Unless you're prepared to declare that Moses and the ten commandments is irrelevant to Christianity you're splitting hairs. In addition if all the figures in the SC friezes are equal in import why are the rest still recognized for what they are yet Moses has been reduced to a non-entities and his tablets have been morphed into the Bill of Rights? Just a random defilement of history is it?

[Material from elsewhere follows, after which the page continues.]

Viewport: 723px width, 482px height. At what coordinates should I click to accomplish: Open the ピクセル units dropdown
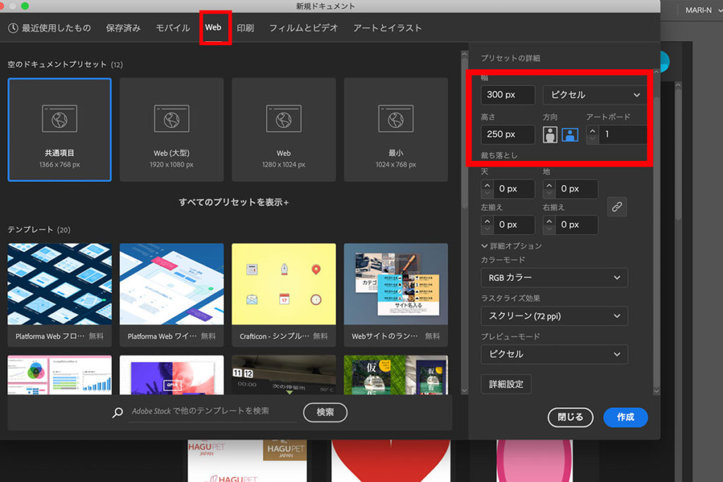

No, I'm declaring that Christianity is irrelevant to the display of historical lawgivers viewable inside the Supreme Court. It's an absurd leap to look at a freize of a dozen historical lawmakers, point to the Jewish leader (whilst ignoring the founder of Islam and others who worshipped different gods), and say it's evidence of Christian roots in our nation's founding. Especially when the whole damn thing was conceived and created in the 1930's
You're confused. Nobody's claiming that Moses's tablet contains the Bill of Rights. Moses with the 10 Commandments is depicted on the *South* Frieze, but the author's conspiracy theory concerns the East Frieze. The east frieze has various allegorical figures representing stuff like Justice and Wisdom and Defense of Human Rights. In the center of the frieze are male figures representing "Majesty of Law" and "Power of Government". On the ground between those two figures is a large tablet which the sculptor says represents the Bill of Rights. *That's* the tablet the author is writing about, *not* Moses's tablet. Moses is not on the East Frieze at all.